Monday, December 27, 2010

In order to access a Garmin device from Javascript in a web page, the Prototype framework needs to be loaded. The bad thing about Prototype is that messes other things up. One nice thing about jQuery is that it is nonintrusive, defining only one global symbol. Prototype, on the other hand screws with basic Javascript datatypes.

The first thing that I had to deal with after loading Prototype was that I could no longer use for (i in array) { ... }, to iterate through array elements without getting a bunch of extra junk. So I rewrote my for loops to go from 0 to array.length - 1 instead.

The next thing really confused me for hours. I wanted to encode a Javascript data structure as JSON, and JSON.stringify([]) would inexplicably result in "\"[]\"". But if I used the browser's Javascript console, JSON.stringify([]) would correctly result in "[]". Finally, I came across a web page that identified Prototype as causing this problem by setting Array.prototype.toJSON, among other things, which also explained to me why Prototype was screwing up my for loops iterating through arrays.

Monday, December 20, 2010

When building a war file with ant, I found it convenient to include multiple <webinf/> elements in the war task when some of the WEB-INF files were generated, so that the source files and the generated files could be in separate directory trees. However, if there were entries under WEB-INF that were duplicated between the directory trees, one of them would always cause ant to find the war file out of date and rebuild it.

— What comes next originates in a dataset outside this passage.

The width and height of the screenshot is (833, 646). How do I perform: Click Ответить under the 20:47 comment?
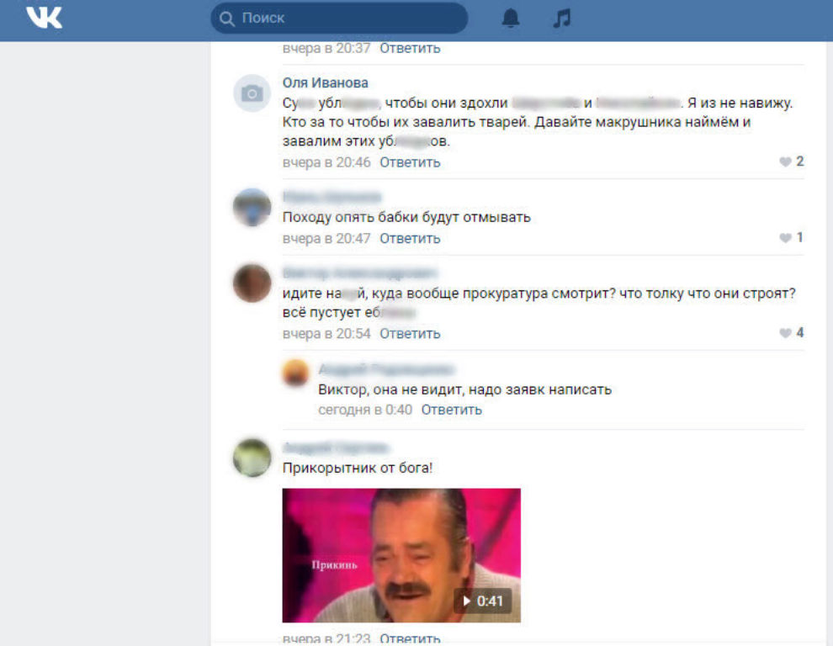pyautogui.click(x=410, y=239)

It's not that I had any duplicated regular files, but I did have duplicated subdirectories, which had different timestamps. I had been puzzled by why ant was always rebuilding the war file, even if nothing had changed, before looking into it. I finally changed the war task to have a single <webinf/> element pointing at the generated files, and added a task that copies the source files into the directory tree of the generated files.

Monday, December 13, 2010

Facebook authorization has some weirdness that I could only deal with with an ugly workaround. My understanding of OAuth is that I redirect the user to a Facebook URL. Then, Facebook sends the user back to me with a code that I exchange for an access token with Facebook. This works fine if the user has already authorized my application: the user gets redirected to Facebook, and then redirected back to me without a hitch.

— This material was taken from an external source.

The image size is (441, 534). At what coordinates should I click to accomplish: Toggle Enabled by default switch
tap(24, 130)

However, if Facebook need the user to authorize my application, then there is a problem. My application runs in an iframe in a Facebook page. However, if I redirect the user to Facebook, which shows the user the authorization page, Facebook detects that it's in an iframe and grays out the page. If the user tries to interact with it, the user gets sent to the page out of the iframe. Once the user authorizes my application, the user gets sent back to me, but not in the iframe. Fortunately, when the user comes to my application, Facebook passes a flag to me that says whether the user has already authorized my application. So if the user has already authorized my application, I redirect to Facebook and things work fine. If the user has not, then I show the user a page that has some javascript that sends the user to Facebook out of the iframe, and when the user comes back from Facebook, I redirect the user to the Facebook page that frames my application.

Monday, December 6, 2010

I have an ant target that runs some scripts on some Amazon EC2 instances. So, I first generate a file with a list the hostnames of the running instances. Then, ant runs a shell command that iterates over the hostnames and runs ssh to each with a command. Since I didn't want to run the command as root, the command was su -c "\"command with some parameters\"" username, which worked fine for me. However, on cygwin on Microsoft Windows, the nested quoting didn't work, so that su was trying to set the user to the first command parameter rather than the username I specified. None of the variations of single and double quotes and backslash quoting the space characters worked.

Finally, I gave up on trying to deal with the quirks of the Bourne shell under Microsoft Windows, and moved the su into a script on EC2:

if [ ! `id -un` = username ]; then su -c "sh -c \"$0 $*\"" username; exit; fi

Of course, none of the command parameters are expected to have spaces in them, as the $* would be trouble. And $@ wouldn't help because of the nested quoting.